**Activity:** Output each entry exactly as written.

··········

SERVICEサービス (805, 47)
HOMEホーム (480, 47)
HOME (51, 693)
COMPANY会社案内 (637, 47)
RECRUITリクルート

··········

**Answer for this exercise:**
SERVICEサービス (805, 47)
HOMEホーム (480, 47)
HOME (51, 693)
COMPANY会社案内 (637, 47)
RECRUITリクルート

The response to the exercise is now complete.